- _WHAT IS EXPECTED_: Show every line of the records below that contains the word "Generales", matching its case exactly.

start PROVIDED DATA

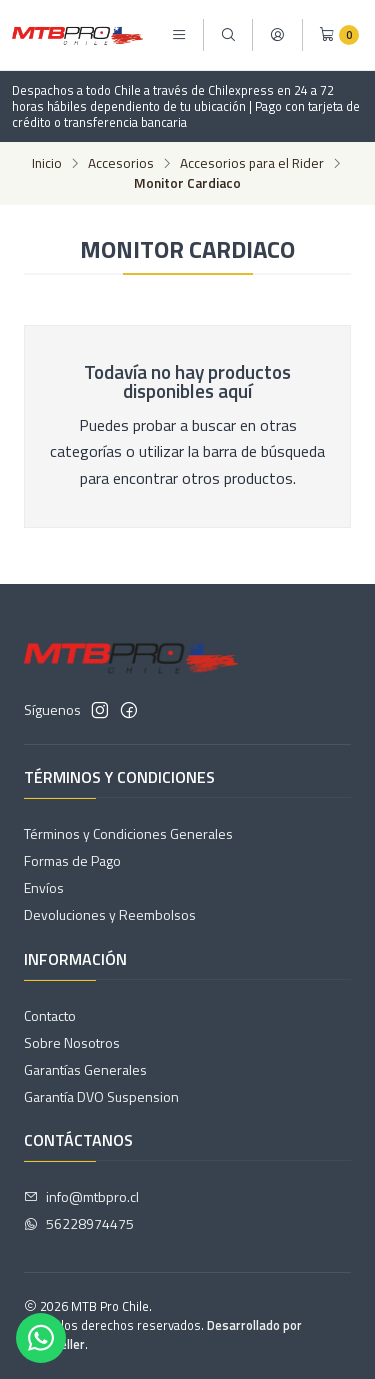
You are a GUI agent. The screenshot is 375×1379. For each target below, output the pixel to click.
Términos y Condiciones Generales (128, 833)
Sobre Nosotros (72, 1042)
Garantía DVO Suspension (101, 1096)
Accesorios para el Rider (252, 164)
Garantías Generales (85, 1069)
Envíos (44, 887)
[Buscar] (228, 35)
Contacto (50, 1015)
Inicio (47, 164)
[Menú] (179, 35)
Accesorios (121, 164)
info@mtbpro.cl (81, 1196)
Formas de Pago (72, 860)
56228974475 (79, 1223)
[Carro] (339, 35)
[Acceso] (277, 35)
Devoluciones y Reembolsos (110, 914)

end PROVIDED DATA

- _EXPECTED ANSWER_:
Términos y Condiciones Generales (128, 833)
Garantías Generales (85, 1069)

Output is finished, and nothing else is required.